━━ Source data

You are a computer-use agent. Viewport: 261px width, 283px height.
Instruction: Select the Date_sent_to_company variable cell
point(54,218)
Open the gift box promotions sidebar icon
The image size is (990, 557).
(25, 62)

━━━━

__Your instructions__
All entries are to be printed once more, exactly as given.

__Task answer__
You are a computer-use agent. Viewport: 261px width, 283px height.
Instruction: Select the Date_sent_to_company variable cell
point(54,218)
Open the gift box promotions sidebar icon
The image size is (990, 557).
(25, 62)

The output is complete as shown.